The average errors in angle, denoted as \({\overline{\Delta } }_{\upbeta }\), were calculated to evaluate the accuracy of predicting plastic strain directions under plane strain and equi-biaxial tension using the plastic potential function. The metric is defined as follows:

$${\overline{\Delta } }_{\upbeta }=\frac{1}{3}\sum \left|{\mathrm{tan}}^{-1}\left({r}_{\theta ,\mathrm{ Cal}.}\right)-{\mathrm{tan}}^{-1}\left({r}_{\theta ,\mathrm{ Exp}.}\right)\right|$$
(9)

where θ represents the plastic strain ratios under the plane strain along 0° and 90° to the rolling direction (RD) and the r-value under equi-biaxial tension. Specifically, θ takes the values "PS0", "PS90", and "b" for the respective plastic strain ratios.

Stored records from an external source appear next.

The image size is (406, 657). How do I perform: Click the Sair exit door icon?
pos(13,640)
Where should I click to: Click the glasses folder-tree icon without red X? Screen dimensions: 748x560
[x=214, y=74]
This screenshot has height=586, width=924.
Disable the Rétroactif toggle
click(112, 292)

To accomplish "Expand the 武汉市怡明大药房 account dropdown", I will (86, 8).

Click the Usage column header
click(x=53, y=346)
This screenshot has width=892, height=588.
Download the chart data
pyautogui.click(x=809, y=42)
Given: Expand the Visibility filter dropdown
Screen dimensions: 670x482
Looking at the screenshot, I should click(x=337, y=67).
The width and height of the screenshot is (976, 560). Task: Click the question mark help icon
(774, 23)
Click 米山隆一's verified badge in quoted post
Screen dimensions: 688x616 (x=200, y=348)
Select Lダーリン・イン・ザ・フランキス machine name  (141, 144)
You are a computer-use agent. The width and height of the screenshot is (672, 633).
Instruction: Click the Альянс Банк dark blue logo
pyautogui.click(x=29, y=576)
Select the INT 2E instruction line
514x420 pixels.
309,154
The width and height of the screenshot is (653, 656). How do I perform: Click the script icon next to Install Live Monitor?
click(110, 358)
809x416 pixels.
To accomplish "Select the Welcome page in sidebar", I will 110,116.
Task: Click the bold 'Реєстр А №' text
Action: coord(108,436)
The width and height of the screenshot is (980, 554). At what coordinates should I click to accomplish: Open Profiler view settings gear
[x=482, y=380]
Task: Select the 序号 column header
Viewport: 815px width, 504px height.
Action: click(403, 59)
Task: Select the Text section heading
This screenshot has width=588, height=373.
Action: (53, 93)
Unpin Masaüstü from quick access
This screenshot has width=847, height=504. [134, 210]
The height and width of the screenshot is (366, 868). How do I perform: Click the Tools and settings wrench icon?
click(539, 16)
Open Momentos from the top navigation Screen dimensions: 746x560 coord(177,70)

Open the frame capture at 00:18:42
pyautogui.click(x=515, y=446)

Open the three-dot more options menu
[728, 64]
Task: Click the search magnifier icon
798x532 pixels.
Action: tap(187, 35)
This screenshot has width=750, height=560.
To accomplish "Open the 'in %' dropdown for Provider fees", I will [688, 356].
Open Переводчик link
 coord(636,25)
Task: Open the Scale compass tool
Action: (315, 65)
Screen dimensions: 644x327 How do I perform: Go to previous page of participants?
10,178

Figure 11 illustrates the comparison of \({\overline{\Delta } }_{\upbeta }\) values for DP980, QP980, and AA5754-O when using the quadratic (\({k}_{\mathrm{p}}\)=2 in Eq. (5)) and non-quadratic (\({k}_{\mathrm{p}}\)=6 for DP980 and QP980 while \({k}_{\mathrm{p}}\)=8 for AA5754-O) plastic potential functions to calculate the plastic strain ratios. For DP980, the errors decreased from 3.1° to 0.9°; for QP980, from 6.1° to 3.9°; and for the investigated aluminium alloy AA5754-O, from 7.0° to 0.2°. The comparison demonstrates that the use of a non-quadratic function rather than a quadratic function decreases the errors in predicting plastic strain directions for the investigated materials, especially for AA5754-O.

Fig. 11
figure 11

Average errors in angle when predicting plastic strain directions under plane strain and equi-biaxial tension by quadratic (\(\it {k}_{\mathrm{p}}\)=2 in Eq. (5)) and non-quadratic (\({k}_{\mathrm{p}}\)=6 for DP980 and QP980 while \({k}_{\mathrm{p}}\)=8 for AA5754-O in Eq. (5)) plastic potential function

5 Conclusions

A comprehensive investigation is conducted to examine the non-associated and non-quadratic characteristics of yielding in lightweight sheet metals, specifically dual-phase steel DP980, TRIP-assisted steel QP980, and aluminum alloy AA5754-O. The main conclusions are as follows:

  1. (1)

    The presented plasticity model under non-AFR shows good agreement with experimental data, including yield loci, yield stresses, and r-values under various loading conditions.

  2. (2)

    Clear differences are observed between the yield surface and plastic potential. The mechanical responses exhibited planar isotropy with respect to stress levels but displays planar anisotropy with respect to r-values.

  3. (3)

    Consideration of the non-quadratic characteristic of AA5754-O when selecting the yield stress function is found to be significant and necessary. However, the incorporation of non-quadratic functions only resulted in a slight reduction in the errors when predicting yield loci for advanced high-strength steels.

  4. (4)

    By incorporating non-quadratic plastic potential functions, the average errors in angle when predicting plastic strain directions are significantly reduced. For DP980, the errors decreased from 3.1° to 0.9°; for QP980, from 6.1° to 3.9°; and for AA5754-O, from 7.0° to 0.2°. This highlights the importance of considering the non-quadratic characteristic in the plastic potential for accurate modeling of aluminum alloys.